Could you give the lines between the one holding "You are a GUI" and the one holding "Instruction: Click the", inclusive, with "arrow" switched to "chevron", everything else unchanged and the pictures left out?
=== Entries provided ===
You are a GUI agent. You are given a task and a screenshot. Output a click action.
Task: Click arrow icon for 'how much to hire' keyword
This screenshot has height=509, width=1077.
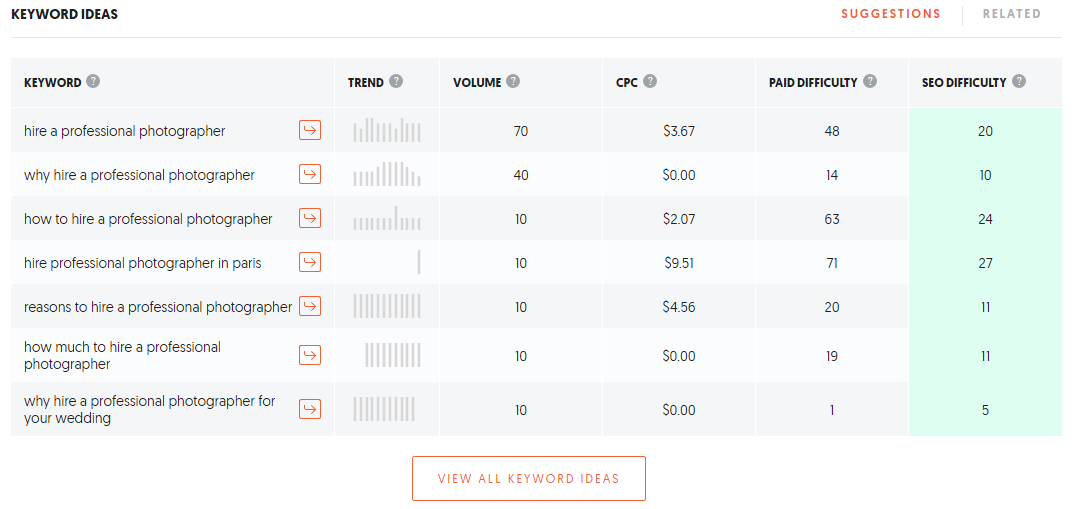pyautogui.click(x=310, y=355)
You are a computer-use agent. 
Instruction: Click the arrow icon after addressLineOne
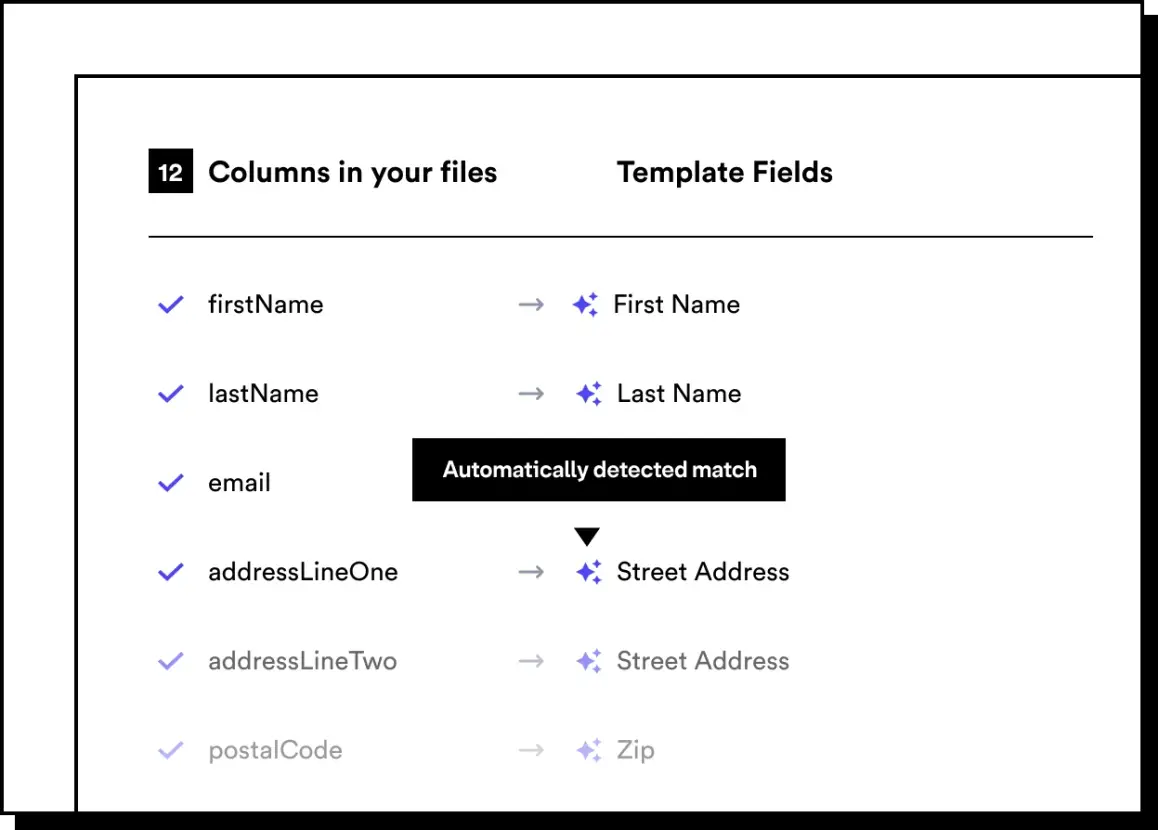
===
=== Entries provided ===
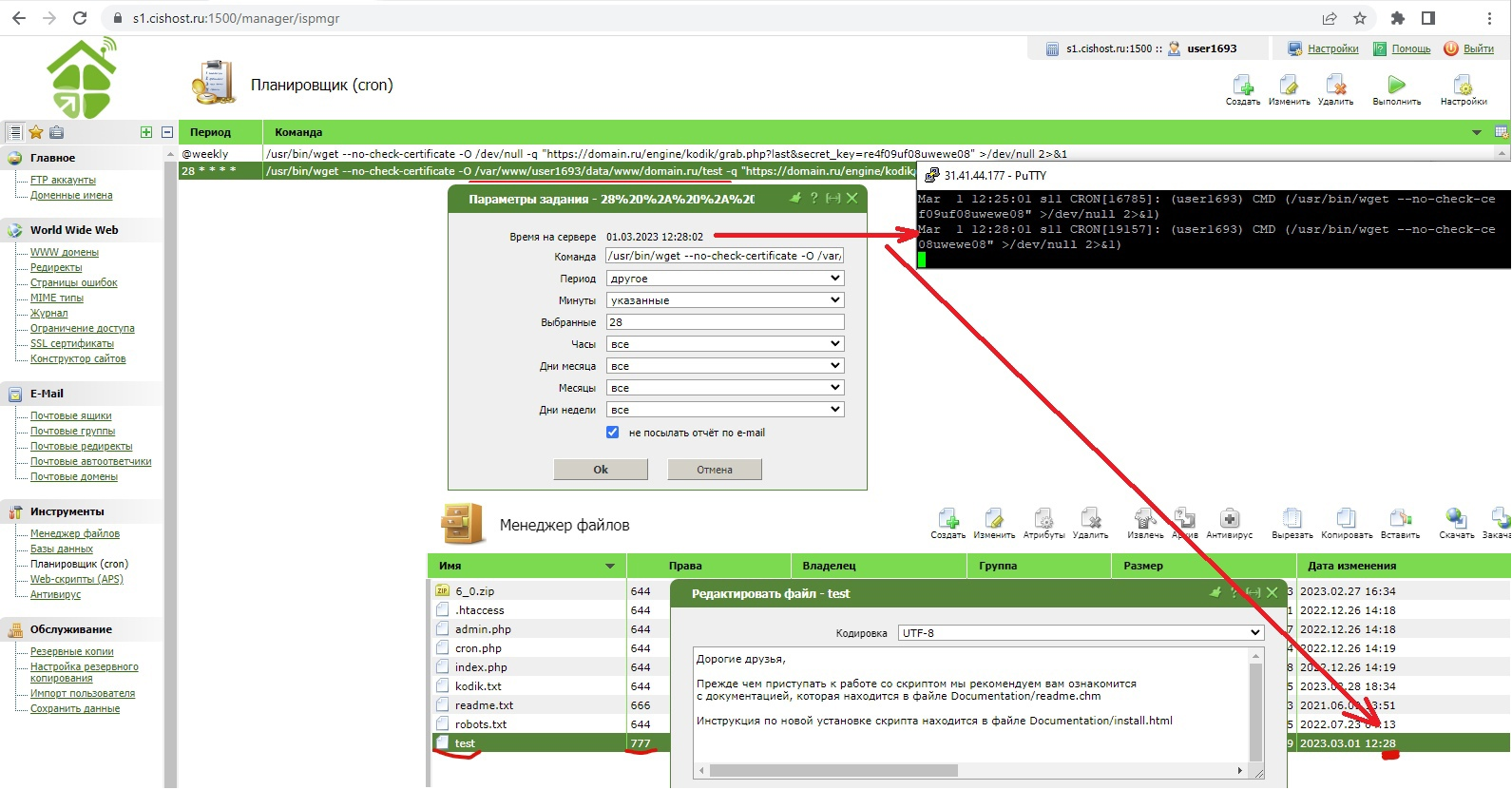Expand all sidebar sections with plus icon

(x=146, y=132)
===
*Correct result*
You are a GUI agent. You are given a task and a screenshot. Output a click action.
Task: Click chevron icon for 'how much to hire' keyword
This screenshot has height=509, width=1077.
pyautogui.click(x=310, y=355)
You are a computer-use agent. 
Instruction: Click the chevron icon after addressLineOne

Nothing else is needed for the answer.